TIME Books

Harper Lee’s Letters Could Sell for $250,000 in Auction

Harper Lee montgomery alabama
Rob Carr—AP In this Aug. 20, 2007, file photo, author Harper Lee smiles during a ceremony honoring the four new members of the Alabama Academy of Honor at the Capitol in Montgomery, Ala.

She wrote about her father, the model for Atticus Finch, and her surprise over the success of To Kill a Mockingbird

Six typewritten letters by Harper Lee, the author of To Kill a Mockingbird, could sell for up to $250,000 when they go up for auction this month.

Christie’s auctioning house will handle the sale of the letters on June 12 in New York.
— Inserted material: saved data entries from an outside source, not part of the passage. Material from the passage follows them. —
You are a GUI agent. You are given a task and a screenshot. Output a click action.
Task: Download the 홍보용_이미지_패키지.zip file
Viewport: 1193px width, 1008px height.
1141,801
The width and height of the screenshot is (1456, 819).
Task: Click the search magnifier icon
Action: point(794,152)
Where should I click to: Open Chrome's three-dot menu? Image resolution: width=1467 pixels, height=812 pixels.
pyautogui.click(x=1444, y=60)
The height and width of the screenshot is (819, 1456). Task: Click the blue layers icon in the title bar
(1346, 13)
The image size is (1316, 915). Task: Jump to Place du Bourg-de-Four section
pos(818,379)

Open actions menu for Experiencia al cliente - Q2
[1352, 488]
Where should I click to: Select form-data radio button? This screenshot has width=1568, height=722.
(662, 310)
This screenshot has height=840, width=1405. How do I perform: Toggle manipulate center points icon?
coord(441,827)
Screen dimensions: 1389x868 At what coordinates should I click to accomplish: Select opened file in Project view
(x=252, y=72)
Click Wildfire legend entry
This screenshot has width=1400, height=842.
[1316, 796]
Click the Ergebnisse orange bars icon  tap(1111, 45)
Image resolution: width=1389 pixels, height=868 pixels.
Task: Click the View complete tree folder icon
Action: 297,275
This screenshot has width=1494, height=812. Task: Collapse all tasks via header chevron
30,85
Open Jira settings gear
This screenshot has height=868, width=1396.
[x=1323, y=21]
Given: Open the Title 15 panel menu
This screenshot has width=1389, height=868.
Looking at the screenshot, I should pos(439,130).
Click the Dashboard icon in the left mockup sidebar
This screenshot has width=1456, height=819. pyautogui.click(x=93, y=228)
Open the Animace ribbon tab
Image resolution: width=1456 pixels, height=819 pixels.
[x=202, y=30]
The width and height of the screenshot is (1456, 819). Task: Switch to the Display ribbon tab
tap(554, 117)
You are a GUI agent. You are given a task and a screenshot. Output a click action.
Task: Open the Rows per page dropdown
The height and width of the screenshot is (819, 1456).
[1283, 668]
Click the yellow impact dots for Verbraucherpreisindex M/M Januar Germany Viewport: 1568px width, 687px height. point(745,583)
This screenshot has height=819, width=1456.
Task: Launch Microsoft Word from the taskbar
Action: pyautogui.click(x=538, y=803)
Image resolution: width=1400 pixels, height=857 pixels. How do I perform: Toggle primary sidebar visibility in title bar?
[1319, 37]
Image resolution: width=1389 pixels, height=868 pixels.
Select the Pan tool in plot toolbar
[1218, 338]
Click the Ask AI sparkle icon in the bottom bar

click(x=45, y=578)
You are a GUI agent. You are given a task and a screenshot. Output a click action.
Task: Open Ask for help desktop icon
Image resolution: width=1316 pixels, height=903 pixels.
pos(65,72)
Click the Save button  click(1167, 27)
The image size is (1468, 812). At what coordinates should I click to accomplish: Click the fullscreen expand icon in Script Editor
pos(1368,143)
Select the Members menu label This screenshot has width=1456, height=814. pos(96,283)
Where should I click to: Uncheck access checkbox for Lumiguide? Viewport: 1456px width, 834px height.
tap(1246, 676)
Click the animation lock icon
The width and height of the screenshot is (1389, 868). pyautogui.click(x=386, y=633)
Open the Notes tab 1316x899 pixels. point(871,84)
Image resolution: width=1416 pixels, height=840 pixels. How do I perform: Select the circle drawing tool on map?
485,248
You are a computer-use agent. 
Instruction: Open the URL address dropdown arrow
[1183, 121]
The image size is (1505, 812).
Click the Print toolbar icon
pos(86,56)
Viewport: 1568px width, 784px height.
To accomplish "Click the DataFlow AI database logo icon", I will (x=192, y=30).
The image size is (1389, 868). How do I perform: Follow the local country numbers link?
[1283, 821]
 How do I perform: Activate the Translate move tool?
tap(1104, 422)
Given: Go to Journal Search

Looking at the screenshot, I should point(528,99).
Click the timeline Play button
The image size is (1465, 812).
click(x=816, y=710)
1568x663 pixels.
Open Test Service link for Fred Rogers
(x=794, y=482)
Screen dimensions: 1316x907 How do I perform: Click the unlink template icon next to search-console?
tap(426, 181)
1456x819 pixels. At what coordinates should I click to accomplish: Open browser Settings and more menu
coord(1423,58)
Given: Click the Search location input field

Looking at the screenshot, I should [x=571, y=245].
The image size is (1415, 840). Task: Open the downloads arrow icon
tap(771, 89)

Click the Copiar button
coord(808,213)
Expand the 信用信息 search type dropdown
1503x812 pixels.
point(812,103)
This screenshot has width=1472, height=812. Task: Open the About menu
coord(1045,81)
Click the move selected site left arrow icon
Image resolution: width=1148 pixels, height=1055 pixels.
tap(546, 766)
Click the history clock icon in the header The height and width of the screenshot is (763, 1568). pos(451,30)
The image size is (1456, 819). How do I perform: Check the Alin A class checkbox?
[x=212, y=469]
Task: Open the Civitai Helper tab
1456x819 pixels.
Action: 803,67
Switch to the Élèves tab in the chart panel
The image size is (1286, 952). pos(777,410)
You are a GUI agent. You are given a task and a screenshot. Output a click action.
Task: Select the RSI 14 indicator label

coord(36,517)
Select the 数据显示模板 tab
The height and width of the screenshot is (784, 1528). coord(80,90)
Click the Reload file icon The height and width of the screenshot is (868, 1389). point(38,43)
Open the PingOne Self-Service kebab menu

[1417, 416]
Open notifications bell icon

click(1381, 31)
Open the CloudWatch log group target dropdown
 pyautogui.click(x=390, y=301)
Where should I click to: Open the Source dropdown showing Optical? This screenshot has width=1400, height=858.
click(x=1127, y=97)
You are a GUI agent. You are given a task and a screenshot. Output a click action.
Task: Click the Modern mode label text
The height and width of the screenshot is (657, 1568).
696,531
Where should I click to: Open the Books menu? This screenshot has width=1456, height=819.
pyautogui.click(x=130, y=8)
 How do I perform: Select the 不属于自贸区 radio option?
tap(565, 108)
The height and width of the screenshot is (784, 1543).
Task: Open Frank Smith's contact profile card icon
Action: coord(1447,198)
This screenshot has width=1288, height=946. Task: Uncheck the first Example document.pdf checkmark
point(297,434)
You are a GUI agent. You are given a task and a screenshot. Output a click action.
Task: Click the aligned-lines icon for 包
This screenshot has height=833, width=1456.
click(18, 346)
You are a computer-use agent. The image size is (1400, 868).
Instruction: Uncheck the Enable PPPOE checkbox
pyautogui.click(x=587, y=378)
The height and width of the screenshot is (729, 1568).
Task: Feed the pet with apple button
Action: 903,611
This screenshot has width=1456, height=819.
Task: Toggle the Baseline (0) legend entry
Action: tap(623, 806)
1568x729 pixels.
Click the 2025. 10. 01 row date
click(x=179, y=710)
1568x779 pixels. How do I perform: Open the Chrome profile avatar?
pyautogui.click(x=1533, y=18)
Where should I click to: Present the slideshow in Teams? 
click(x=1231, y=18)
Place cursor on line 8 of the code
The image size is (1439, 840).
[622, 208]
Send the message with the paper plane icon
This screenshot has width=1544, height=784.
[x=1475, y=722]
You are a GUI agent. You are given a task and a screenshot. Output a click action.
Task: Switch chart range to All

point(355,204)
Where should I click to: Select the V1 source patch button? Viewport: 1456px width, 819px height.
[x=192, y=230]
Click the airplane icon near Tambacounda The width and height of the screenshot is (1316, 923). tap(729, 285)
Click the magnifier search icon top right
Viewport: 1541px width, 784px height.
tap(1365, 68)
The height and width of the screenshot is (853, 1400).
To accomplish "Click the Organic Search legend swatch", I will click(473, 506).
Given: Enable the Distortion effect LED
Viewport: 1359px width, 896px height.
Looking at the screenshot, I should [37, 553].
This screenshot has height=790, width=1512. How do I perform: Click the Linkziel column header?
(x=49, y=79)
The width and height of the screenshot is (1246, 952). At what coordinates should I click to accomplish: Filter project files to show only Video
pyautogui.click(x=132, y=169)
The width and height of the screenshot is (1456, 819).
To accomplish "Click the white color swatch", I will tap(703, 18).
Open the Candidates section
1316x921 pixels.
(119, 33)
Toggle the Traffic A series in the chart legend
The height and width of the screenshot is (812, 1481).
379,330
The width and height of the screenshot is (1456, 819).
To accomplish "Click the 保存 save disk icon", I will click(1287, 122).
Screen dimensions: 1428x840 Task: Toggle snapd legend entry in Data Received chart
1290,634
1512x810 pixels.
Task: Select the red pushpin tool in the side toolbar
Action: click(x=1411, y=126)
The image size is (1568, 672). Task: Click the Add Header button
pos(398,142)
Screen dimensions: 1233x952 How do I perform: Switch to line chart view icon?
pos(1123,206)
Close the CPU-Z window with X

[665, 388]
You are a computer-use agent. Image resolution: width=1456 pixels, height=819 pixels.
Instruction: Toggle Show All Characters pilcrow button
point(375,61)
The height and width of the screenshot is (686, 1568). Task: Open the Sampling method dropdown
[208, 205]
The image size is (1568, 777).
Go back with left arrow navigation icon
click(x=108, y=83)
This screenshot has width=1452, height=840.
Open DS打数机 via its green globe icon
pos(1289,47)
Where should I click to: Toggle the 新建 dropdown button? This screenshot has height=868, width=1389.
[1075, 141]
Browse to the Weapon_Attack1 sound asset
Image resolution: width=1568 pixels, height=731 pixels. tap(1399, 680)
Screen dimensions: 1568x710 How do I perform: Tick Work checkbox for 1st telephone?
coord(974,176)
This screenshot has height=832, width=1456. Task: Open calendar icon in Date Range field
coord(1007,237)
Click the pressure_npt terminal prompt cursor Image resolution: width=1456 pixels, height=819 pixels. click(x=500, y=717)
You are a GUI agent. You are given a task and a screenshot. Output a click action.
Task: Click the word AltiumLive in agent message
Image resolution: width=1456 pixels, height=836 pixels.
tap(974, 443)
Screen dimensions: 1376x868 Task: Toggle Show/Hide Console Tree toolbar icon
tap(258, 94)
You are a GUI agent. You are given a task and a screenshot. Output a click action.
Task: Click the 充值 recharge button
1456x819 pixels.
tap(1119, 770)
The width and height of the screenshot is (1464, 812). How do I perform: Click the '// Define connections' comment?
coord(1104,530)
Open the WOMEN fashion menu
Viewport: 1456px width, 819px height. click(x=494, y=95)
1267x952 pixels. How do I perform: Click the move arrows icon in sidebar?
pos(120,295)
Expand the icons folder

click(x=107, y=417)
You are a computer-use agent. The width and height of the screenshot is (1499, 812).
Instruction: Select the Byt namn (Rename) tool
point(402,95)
The letters are undated or were written between 1956 and 1961 to Lee’s friend, New York architect Harold Caufield, Reuters reports.

In the letters, Lee wrote about her surprise at the success of her Pulitzer Prize-winning American classic, To Kill a Mockingbird, as well as about caring for her ailing father, who was the model for her character Atticus Finch.

“Daddy is sitting beside me at the kitchen table … I found myself staring at his handsome old face, and a sudden wave of panic flashed through me, which I think was an echo of the fear and desolation that filled me when he was nearly dead,” she wrote.

A second book by the 89-year-old Lee will be published on July 14.